EXCERPTED DATA:
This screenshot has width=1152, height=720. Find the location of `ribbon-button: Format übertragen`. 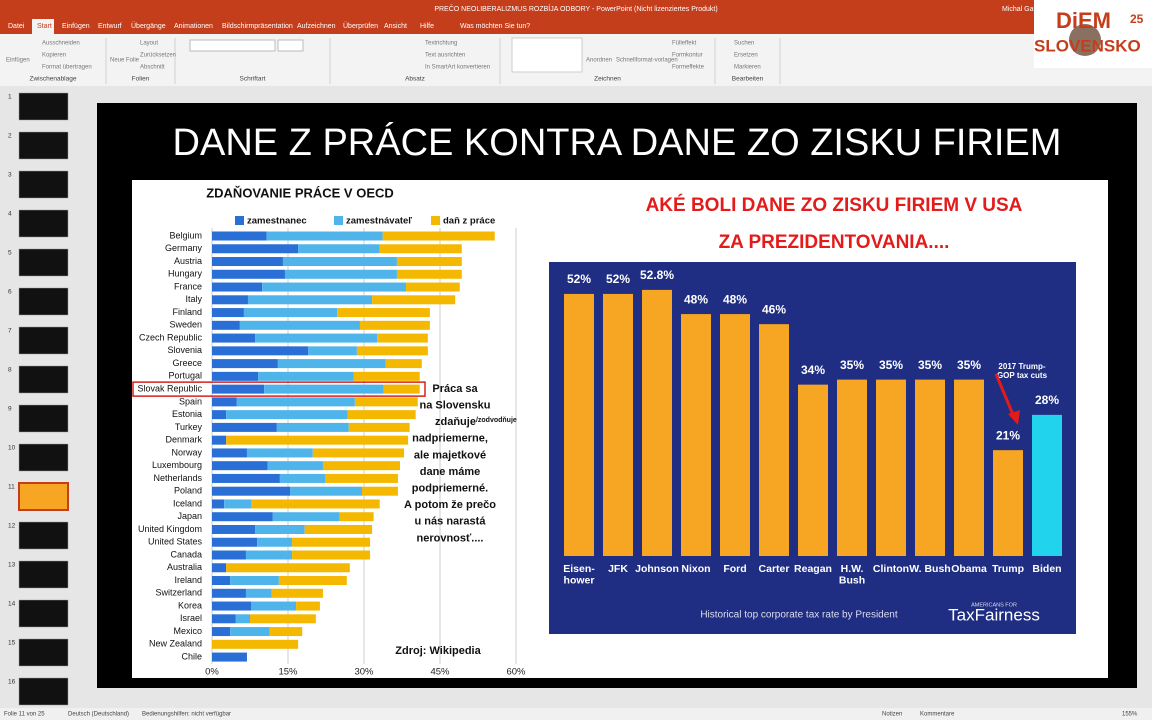

ribbon-button: Format übertragen is located at coordinates (67, 68).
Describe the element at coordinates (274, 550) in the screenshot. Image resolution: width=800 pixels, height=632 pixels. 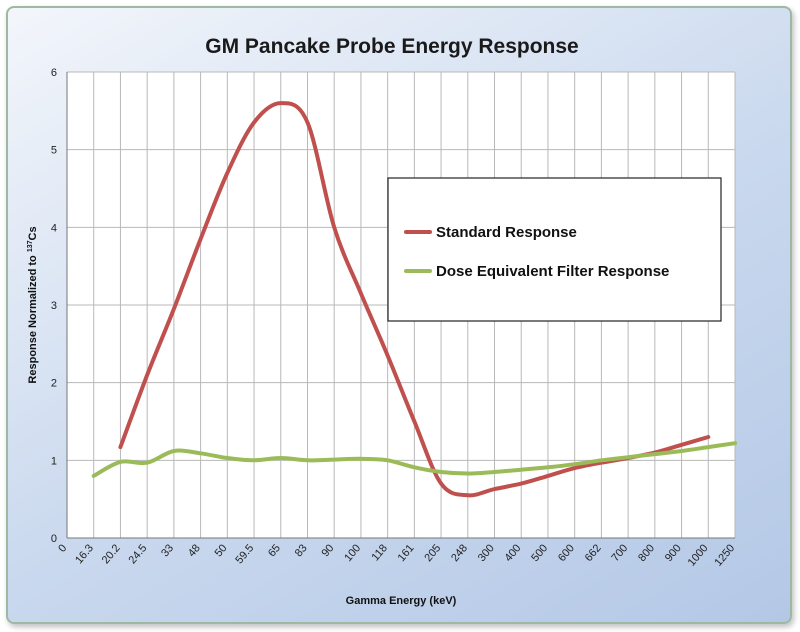
I see `x-tick-label: 65` at that location.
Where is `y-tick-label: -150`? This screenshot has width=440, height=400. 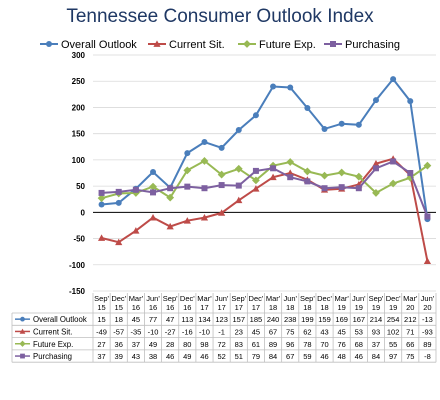 y-tick-label: -150 is located at coordinates (78, 292).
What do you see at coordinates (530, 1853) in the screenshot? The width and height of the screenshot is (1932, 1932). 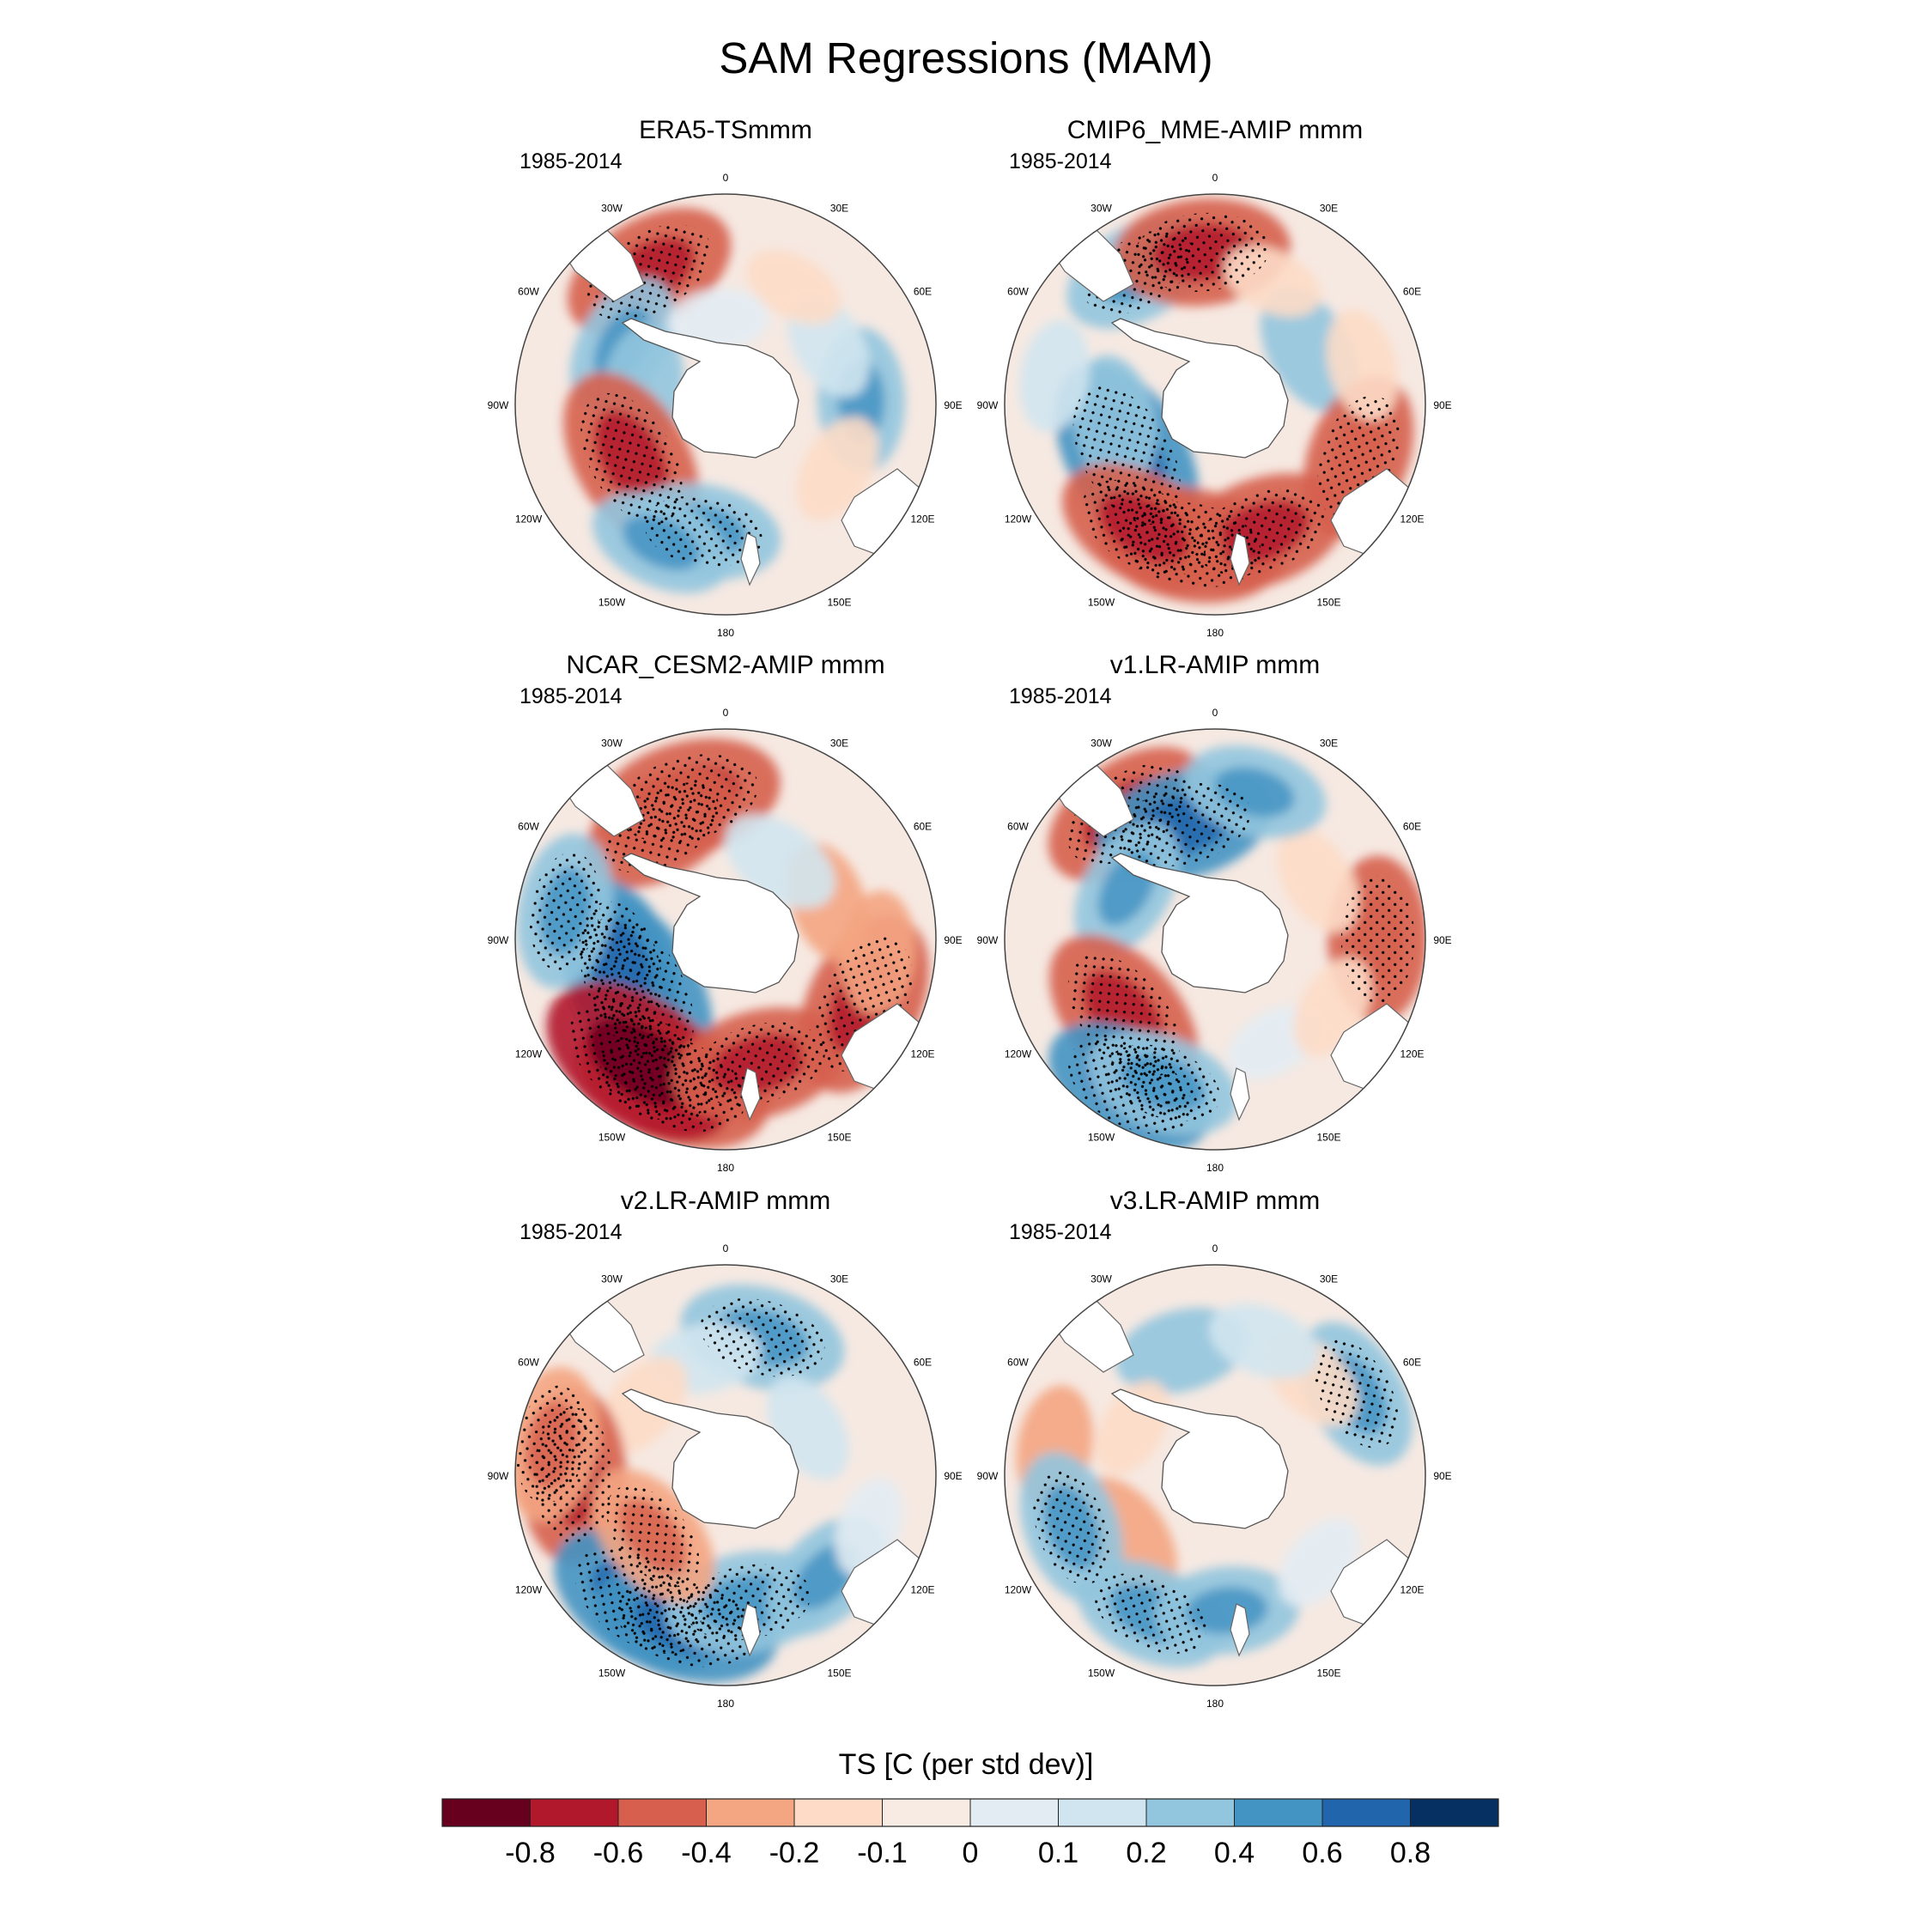 I see `colorbar-tick-label: -0.8` at bounding box center [530, 1853].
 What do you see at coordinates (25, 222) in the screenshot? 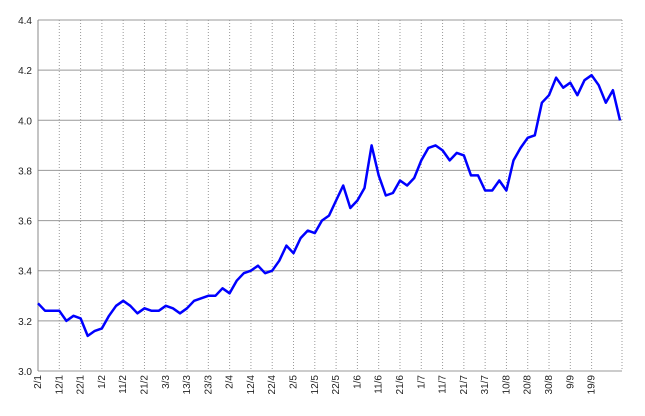
I see `y-tick-label: 3.6` at bounding box center [25, 222].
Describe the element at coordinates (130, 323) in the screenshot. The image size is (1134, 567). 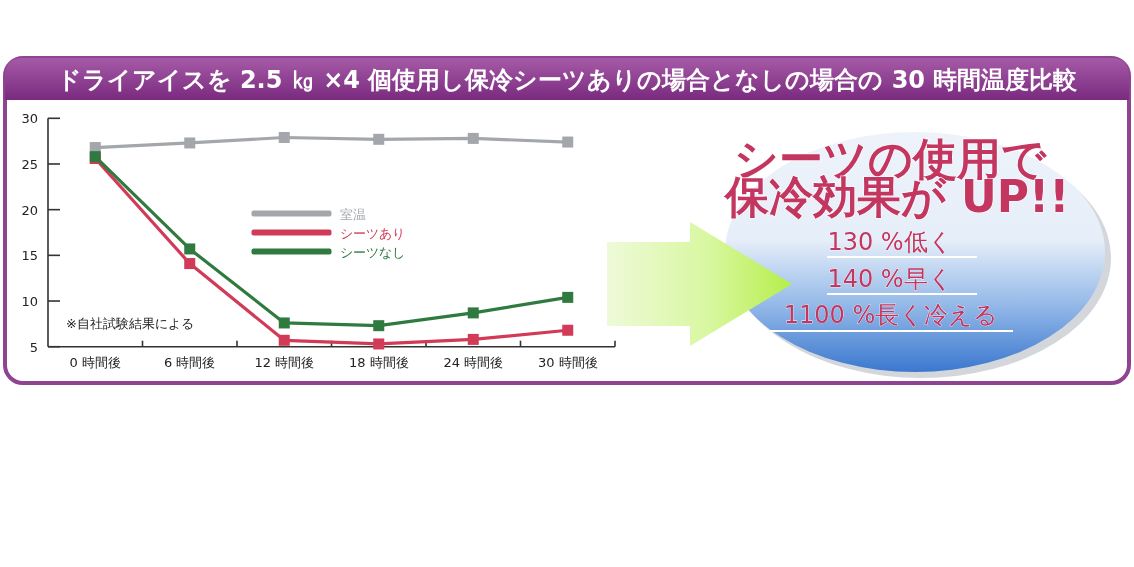
I see `annotation: ※自社試験結果による` at that location.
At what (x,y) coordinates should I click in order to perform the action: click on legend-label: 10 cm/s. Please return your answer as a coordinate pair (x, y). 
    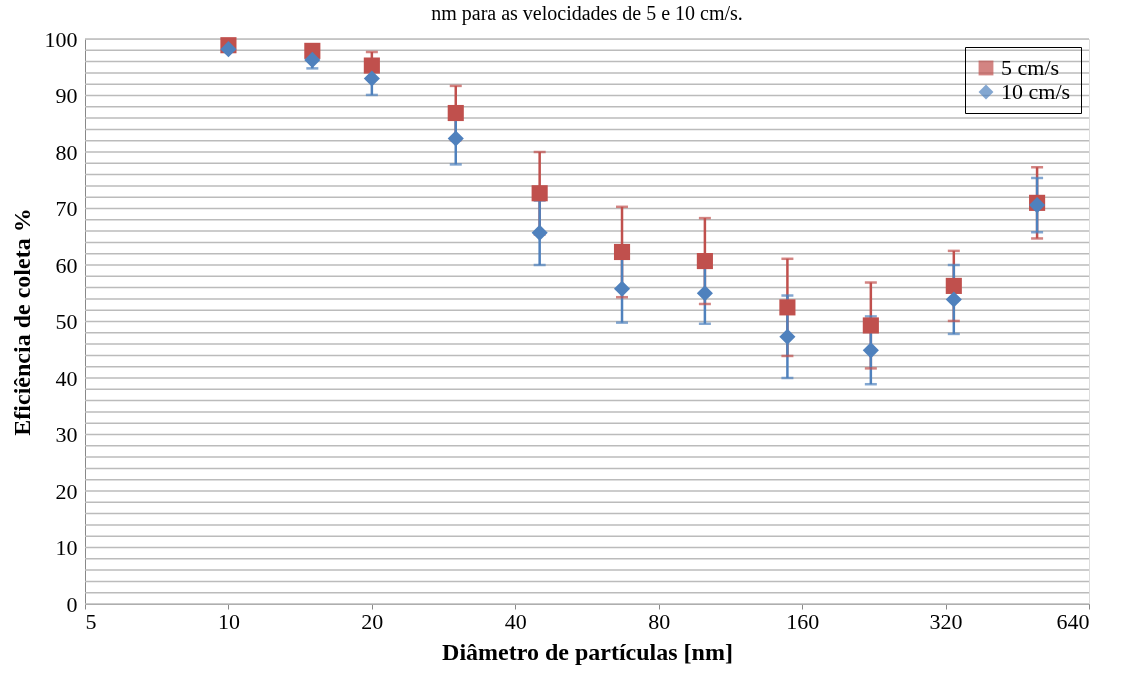
    Looking at the image, I should click on (1036, 92).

WHAT TO WORK ON:
Rewrite the lines starting with the one that contains "Describe the element at coordinates (130, 323)" and going on through the last line, substituting "point" for "coordinate pair" and changing nothing else. Leave the pictures out.

SOLUTION FOR THIS TASK:
Describe the element at coordinates (130, 323) in the screenshot. The image size is (1134, 567). 
I see `annotation: ※自社試験結果による` at that location.
At what (x,y) coordinates should I click in order to perform the action: click on legend-label: 10 cm/s. Please return your answer as a point (x, y). 
    Looking at the image, I should click on (1036, 92).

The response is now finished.